John M. Johansen considered the audience seated before him inside the Robert Hutchings Goddard Library’s Rare Book Room, and offered a humble assessment of the building he designed 43 years ago. “Architects think of their most recent work as being their best,” he said. “But they can come back to earlier work and they say, ‘Not bad.’”
Johansen, 96, returned to Clark University on March 14 to help launch the exhibition, “The Life of a Campus: Clark Buildings Then & Now, 1887-2012,” created by the students of Kristina Wilson, associate professor of art history. The exhibition traces the evolution of Clark architecture from its first building, Jonas Clark Hall, through the campus’ gothic and modernist periods, and concludes with the University’s “green construction” exemplified by the Lasry Center for Bioscience and Blackstone Hall. But this day, the standing-room-only crowd of about 75 people had come to hear about the Goddard Library from the lips of the man who gave it form.
The building remains an enduring example of “brutalist” architecture, an innovative, forward-thinking style that perhaps reflects Johansen’s recollection of “being full of ideas — possible and impossible.” Johansen was joined by architects Steven Foote and Mark Freeman, who in 2009 augmented the original building by creating the Academic Commons. Wilson moderated the discussion.
Johansen began the presentation by insisting he doesn’t know why Clark selected him to design the new library — among others under early consideration were architectural luminaries I.M. Pei and Louis Kahn — but recalled that when he was being interviewed by the selection committee he spied on the wall a portrait of a former Clark president that had been painted by his father. “That did me no harm,” he quipped.
To arrive at the library’s ultimate design, Johansen said he served as a combination architect and psychoanalyst, listening intensely to the suggestions of Clark’s trustees and administrators, then helping them shape the “cluster of ideas” and incorporate them into his vision for the building. “No building has ever been considered important without considering the client,” he said. “It takes a good client to do a good building.”
Any edifice, Johansen noted, is the culmination of the site, the client, the budget and the materials, but he cautioned “don’t make too much or too little of the creative process … in short, I would call it orchestrating.” For an architect, the process of adding a building to the landscape truly begins “when you cut the connection to your ego.”

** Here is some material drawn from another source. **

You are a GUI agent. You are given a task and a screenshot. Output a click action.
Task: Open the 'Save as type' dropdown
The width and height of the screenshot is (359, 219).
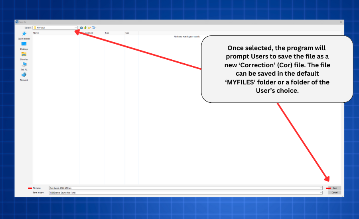click(321, 192)
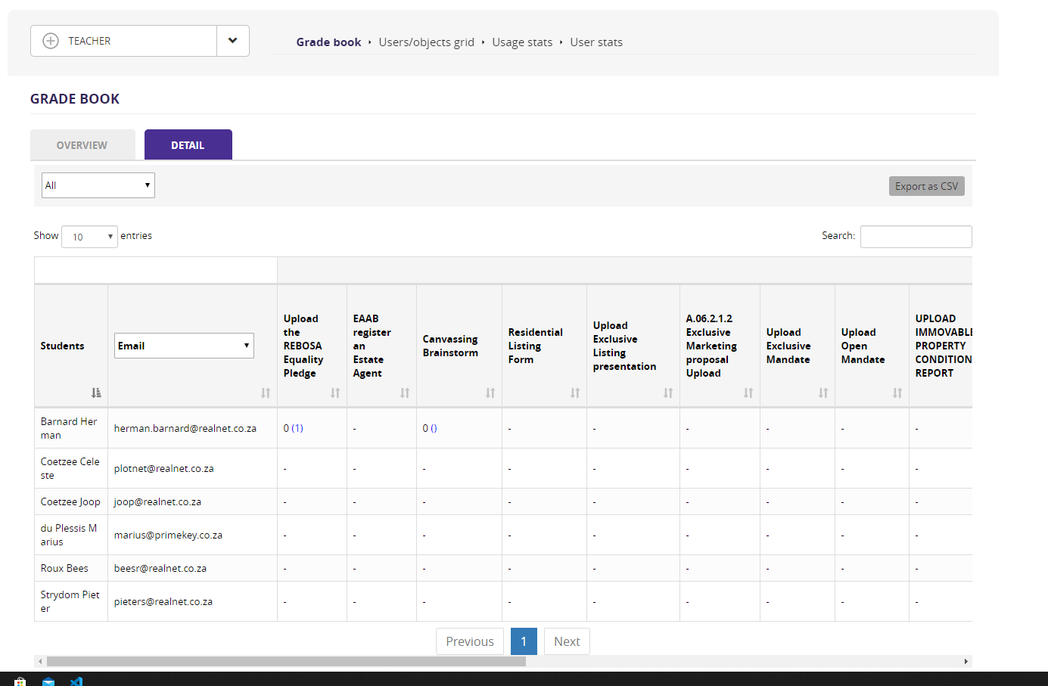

Johansen ascribed living characteristics to the library, comparing it to an organism that breathes and grows, and is equipped with its own unique DNA. Though it was highly planned, the building carries with it a sense of the chaotic, the eccentric, or as Johansen termed it: anti-composition. “[It’s] an assemblage, an accretion of functions; not a building, not fine art, no pretensions. Let it happen.”
He illustrated his philosophy by quoting an old friend, also an architect, who told him, “Buildings develop a will of their own and tell you how they want to be finished.”
If Jonas Clark Hall is Clark’s iconic building, the library is its most whimsical. Johansen peppered his descriptions of the Goddard space with phrases like “a little bit of poetry,” and “space playing.” “It should be fun,” he said. “So many architects are too serious — I was a wild man at that time, and still believe I am.”
Johansen noted that one of his goals had been to preserve the site’s “confluence of paths” that were once trodden by the Mohegan tribe more than a century before Clark students walked that same ground, so the library was elevated one level to allow passage below the building. “
Foote said the form and function of the Academic Commons were inevitable — designed to accommodate new modes of learning, which are more collaborative and more social in nature than they were in the days when librarians shushed students among the stacks. Libraries, he said, have evolved “from places where knowledge is stored to places where knowledge is created.”
The Academic Commons is essentially the “college living room,” Foote said, a comfortable, casual space with plenty of sofas on which to sprawl and coffee just a short walk away across a carpeted floor.
Initially, the AC was to be located on the first floor of the library, but was relocated to the plaza level, where the “crossroads” — the network of paths — was eventually enclosed, creating 11,000 square feet of new space. Freeman said the “sculptural quality” of Johansen’s building offered a wide range of possibilities for the commons. He noted that library’s ceilings are particularly distinctive because they have no continuous flat planes, which allows for a stylish interior space that’s just as “exciting” as the exterior.
“There was a conversation about how we [could] mess with this building, which is a very strong standalone statement,” Freeman said. The key was not to try and create the new space as a clone of Johansen’s structure, yet to be sure that it remained “sympathetic” with the original building’s bold look that was so revolutionary for its time it attracted national scrutiny and brought out astronaut Buzz Aldrin to cut the ribbon at the May 19, 1969 opening.
Foote recalled that the trustees were concerned when they heard about “these new architects who were going to tinker with the masterwork.” A smiling Johansen then piped up, “You wouldn’t dare,” drawing laughter from the audience.
Johansen, who was seeing the Academic Commons for the first time since its construction, praised the space as a “wonderful” alteration, and noted that, while he respects history, it’s the promise of the future that sustains him. “This building is 43 years old,” he said. “That’s young, isn’t it? I hope it’s here some time longer.”